Business Transactions
The Business Transaction (BT) is the fundamental configuration entity of AppDynamics. Business Transactions provide visibility into the critical paths and performance of application functionality. Defining Business Transactions effectively is critical to a good AppDynamics application architecture.
A BT is an aggregation of individual transactions (execution paths through the system) that makes sense from a performance monitoring standpoint. AppDynamics generates and collects key metrics for each BT: average response time, load, error rate, etc.
Each BT is based on a rule; the rules can be very precise (such as all web requests with a particular, fully specified URL, or specific Operation in WCF Service) or much broader (such as all web requests with URLs that begin with /foo/bar, or all operations in specific WCF service).

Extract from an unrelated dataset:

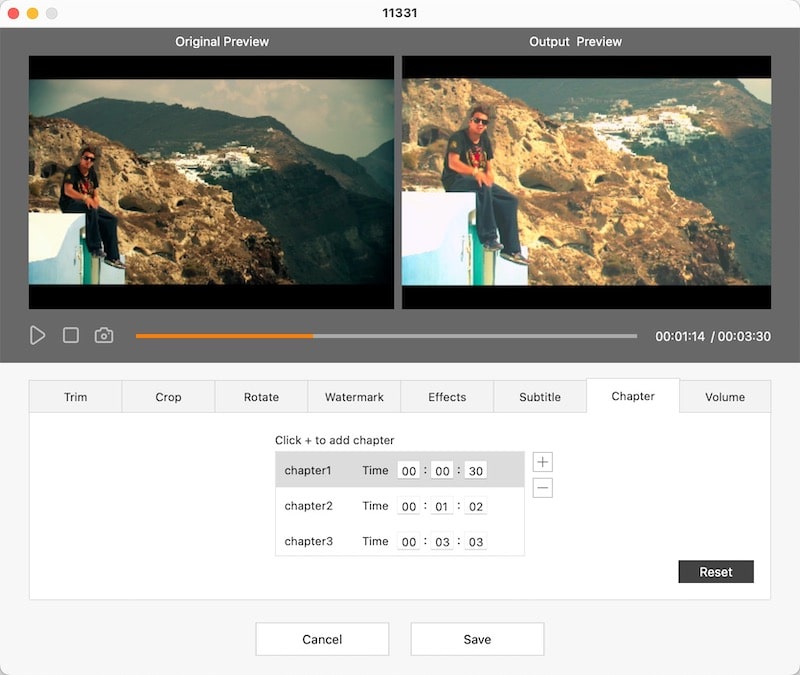Cancel the editing dialog
This screenshot has height=675, width=800.
[x=322, y=638]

Get further information from AppDynamics documentation.
Business Transaction strategy
The goal of a good BT strategy is to focus on the business critical paths of the application. This helps to provide pertinent information while reducing noise. To get the most value from AppDynamics BT detection must be configured explicitly. A recommended Business Transaction strategy for WCF calls is an "All Calls" BT for each WCF service in at each tier, and then to pull out specific operations as standalone Business Transactions as needed.
Additionally, enable automatic Business Transaction detection for web sites and queues to discover and name pages, but then review and collapse some of the pages to an "All Calls" BT for those that are not important.
Identify proper Business Transactions
- For each tier, review the application with architects and developers and agree on the top five or ten Business Transactions.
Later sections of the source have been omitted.